Objectifs.- Evaluer la morbidité de la néphrectomie partielle (NP) en fonction de la taille, de la localisation tumorale et de l’expérience chirurgicale, à travers une étude mono centrique et prospective

Méthodes.- Les paramètres suivants ont été recueillis de façon prospective: indication de la NP (élective ou de nécessité), taille et localisation tumorale.

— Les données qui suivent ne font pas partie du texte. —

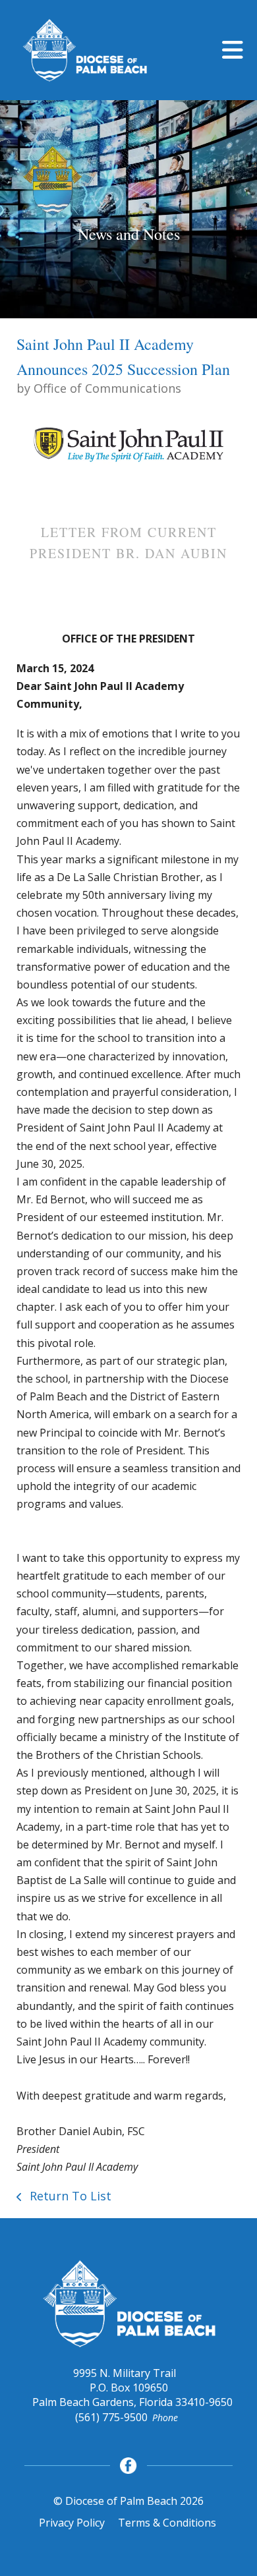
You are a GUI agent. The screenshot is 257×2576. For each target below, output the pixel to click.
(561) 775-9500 (111, 2417)
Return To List (68, 2196)
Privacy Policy (72, 2522)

Nous nous sommes intéressés aux complications spécifiques de la NP que sont les complications hémorragiques et urinaires. L’analyse statistique des variables qualitatives et quantitatives a été faite à l’aide du test de Chi 2 et du test-t de Student.

Résultat.- Entre 2000 et 2010, 500 patients ont été opérés d’une NP selon la même technique opératoire.Le taux de complication globale était de 22,65% avec un taux de complication urinaire égale à 3,26% et un taux de complication hémorragique égale à 4,69% dont 2,65% de fistules artério-veineuses. Parmi les tumeurs opérées, 131(33,46%) mesuraient plus de 4 cm dont 104 (21,22%) entre 4 et 7 cm et 27 (5,5%) de plus de 7 cm, aucune différence significative n’a été retrouvée entre ces différents groupes. Il en est de même pour les 201(53.17%) tumeurs intra parenchymateuses ou sinusales vs exophytiques.Aucune différence significative n’a été retrouvée,que l’indication soit élective ou de nécessité. De 2000 à 2005 vs 2005 à 2010, le taux de complications urinaires et hémorragiques n’était pas significativement différent (p=0.74 et 0.12)

Conclusion.- Elargir les indications des NP électives aux grosses tumeurs et aux tumeurs sinusales n’augmente pas la morbidité. L’indication d’une chirurgie conservatrice devrait dépendre de la faisabilité technique plutôt que de la taille tumorale ou de la localisation.